Yes, for those who don’t want to ride the lightning, thanks to improvements made to the execution chamber at Broad River Correctional Institute in Columbia, death row inmates now can opt for a firing squad.
After a ten-year long pause in carrying out executions, there’s a line 35 inmates deep ready for execution of their death sentences, including two who would have died last June, but the firing squad hadn’t yet been reauthorized.
Quote:The Greenville News has the story . . .
South Carolina is now prepared to carry out executions by firing squad, the state Department of Corrections told the state Attorney General’s office on Friday.
Once approval comes from the state Supreme Court, the death sentences facing the state’s 35 death-row inmates can follow.
Law passed in May 2021 makes the electric chair the state’s primary means of execution while giving inmates the option of choosing death by firing squad or lethal injection if those methods are available.
While a lack of lethal-injection drugs has made that alternative unavailable, the state now has procedures and facilities in place for firing squads, the Department of Corrections announced Friday afternoon…

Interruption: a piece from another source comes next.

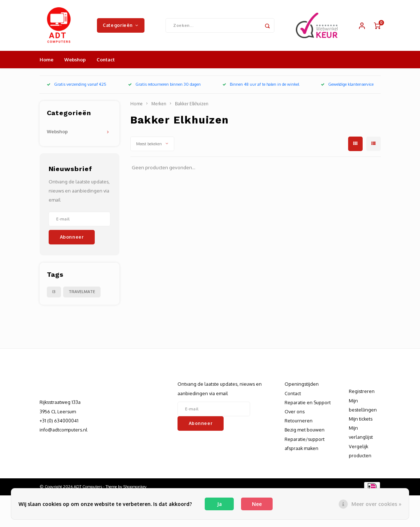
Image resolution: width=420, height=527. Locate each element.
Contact (106, 60)
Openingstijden (302, 384)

Apparently they can’t just put the death row inmates against a wall or in a folding chair in front of a berm.
The South Carolina Department of Corrections spent about $53,600 to establish a firing squad and renovate its execution facility, according to Department of Corrections spokesperson Chrysti Shain. That includes a number of rifles — exactly how many was redacted in a response to a records request by The Greenville News — and it includes renovations to the capital-punishment facility, stainless steel sheeting, ammunition and ballistic partitions, according to invoices obtained through the Freedom of Information Act. …
Unlike Utah, which uses a five-member firing squad, South Carolina will have three law-enforcement officers in its firing squad, and all three will have live rounds, while in Utah at least one rifle fires non-lethal bullets.
Members of South Carolina’s firing squad are volunteers from within the state Department of Corrections who meet certain qualifications, according to the department.